#### MATERIAL PROVIDED
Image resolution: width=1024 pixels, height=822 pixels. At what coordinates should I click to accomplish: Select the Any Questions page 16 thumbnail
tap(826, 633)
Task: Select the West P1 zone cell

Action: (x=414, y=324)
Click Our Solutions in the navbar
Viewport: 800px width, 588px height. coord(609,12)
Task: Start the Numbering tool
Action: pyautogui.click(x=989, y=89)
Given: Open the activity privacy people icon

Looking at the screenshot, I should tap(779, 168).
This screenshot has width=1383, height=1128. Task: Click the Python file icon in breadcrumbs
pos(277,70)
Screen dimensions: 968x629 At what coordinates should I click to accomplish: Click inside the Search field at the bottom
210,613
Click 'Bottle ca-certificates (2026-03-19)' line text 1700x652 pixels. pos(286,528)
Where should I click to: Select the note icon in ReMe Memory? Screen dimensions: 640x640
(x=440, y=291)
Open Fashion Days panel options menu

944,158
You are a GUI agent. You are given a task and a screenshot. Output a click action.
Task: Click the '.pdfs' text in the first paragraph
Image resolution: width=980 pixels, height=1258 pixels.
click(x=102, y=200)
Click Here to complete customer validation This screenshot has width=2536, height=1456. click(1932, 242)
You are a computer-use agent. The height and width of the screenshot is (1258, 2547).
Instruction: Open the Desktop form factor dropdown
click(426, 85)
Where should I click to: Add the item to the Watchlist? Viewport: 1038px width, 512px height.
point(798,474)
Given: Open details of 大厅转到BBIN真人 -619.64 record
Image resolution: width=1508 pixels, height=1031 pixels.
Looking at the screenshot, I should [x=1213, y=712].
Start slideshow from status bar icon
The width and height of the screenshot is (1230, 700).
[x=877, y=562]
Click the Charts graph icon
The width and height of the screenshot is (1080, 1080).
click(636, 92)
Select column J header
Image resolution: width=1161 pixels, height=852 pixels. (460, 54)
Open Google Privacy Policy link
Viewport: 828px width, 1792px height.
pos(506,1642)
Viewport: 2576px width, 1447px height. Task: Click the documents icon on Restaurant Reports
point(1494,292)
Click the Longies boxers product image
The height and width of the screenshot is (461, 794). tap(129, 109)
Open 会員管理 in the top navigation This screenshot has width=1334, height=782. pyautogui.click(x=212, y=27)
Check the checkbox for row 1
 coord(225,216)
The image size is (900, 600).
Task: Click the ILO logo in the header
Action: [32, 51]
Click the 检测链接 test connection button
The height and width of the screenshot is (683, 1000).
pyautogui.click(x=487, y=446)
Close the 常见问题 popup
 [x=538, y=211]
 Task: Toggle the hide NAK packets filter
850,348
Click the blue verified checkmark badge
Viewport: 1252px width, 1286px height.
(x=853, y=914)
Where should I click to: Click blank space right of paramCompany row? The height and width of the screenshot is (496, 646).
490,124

#### TASK INSTRUCTIONS
Reproduce every line of the entries above without any changes.

#### ANSWER TO THE PROBLEM
Image resolution: width=1024 pixels, height=822 pixels. At what coordinates should I click to accomplish: Select the Any Questions page 16 thumbnail
tap(826, 633)
Task: Select the West P1 zone cell

Action: (x=414, y=324)
Click Our Solutions in the navbar
Viewport: 800px width, 588px height. coord(609,12)
Task: Start the Numbering tool
Action: pyautogui.click(x=989, y=89)
Given: Open the activity privacy people icon

Looking at the screenshot, I should tap(779, 168).
This screenshot has width=1383, height=1128. Task: Click the Python file icon in breadcrumbs
pos(277,70)
Screen dimensions: 968x629 At what coordinates should I click to accomplish: Click inside the Search field at the bottom
210,613
Click 'Bottle ca-certificates (2026-03-19)' line text 1700x652 pixels. pos(286,528)
Where should I click to: Select the note icon in ReMe Memory? Screen dimensions: 640x640
(x=440, y=291)
Open Fashion Days panel options menu

944,158
You are a GUI agent. You are given a task and a screenshot. Output a click action.
Task: Click the '.pdfs' text in the first paragraph
Image resolution: width=980 pixels, height=1258 pixels.
click(x=102, y=200)
Click Here to complete customer validation This screenshot has width=2536, height=1456. click(1932, 242)
You are a computer-use agent. The height and width of the screenshot is (1258, 2547).
Instruction: Open the Desktop form factor dropdown
click(426, 85)
Where should I click to: Add the item to the Watchlist? Viewport: 1038px width, 512px height.
point(798,474)
Given: Open details of 大厅转到BBIN真人 -619.64 record
Image resolution: width=1508 pixels, height=1031 pixels.
Looking at the screenshot, I should [x=1213, y=712].
Start slideshow from status bar icon
The width and height of the screenshot is (1230, 700).
[x=877, y=562]
Click the Charts graph icon
The width and height of the screenshot is (1080, 1080).
click(636, 92)
Select column J header
Image resolution: width=1161 pixels, height=852 pixels. (460, 54)
Open Google Privacy Policy link
Viewport: 828px width, 1792px height.
pos(506,1642)
Viewport: 2576px width, 1447px height. Task: Click the documents icon on Restaurant Reports
point(1494,292)
Click the Longies boxers product image
The height and width of the screenshot is (461, 794). tap(129, 109)
Open 会員管理 in the top navigation This screenshot has width=1334, height=782. pyautogui.click(x=212, y=27)
Check the checkbox for row 1
 coord(225,216)
The image size is (900, 600).
Task: Click the ILO logo in the header
Action: [32, 51]
Click the 检测链接 test connection button
The height and width of the screenshot is (683, 1000).
pyautogui.click(x=487, y=446)
Close the 常见问题 popup
 [x=538, y=211]
 Task: Toggle the hide NAK packets filter
850,348
Click the blue verified checkmark badge
Viewport: 1252px width, 1286px height.
(x=853, y=914)
Where should I click to: Click blank space right of paramCompany row? The height and width of the screenshot is (496, 646).
490,124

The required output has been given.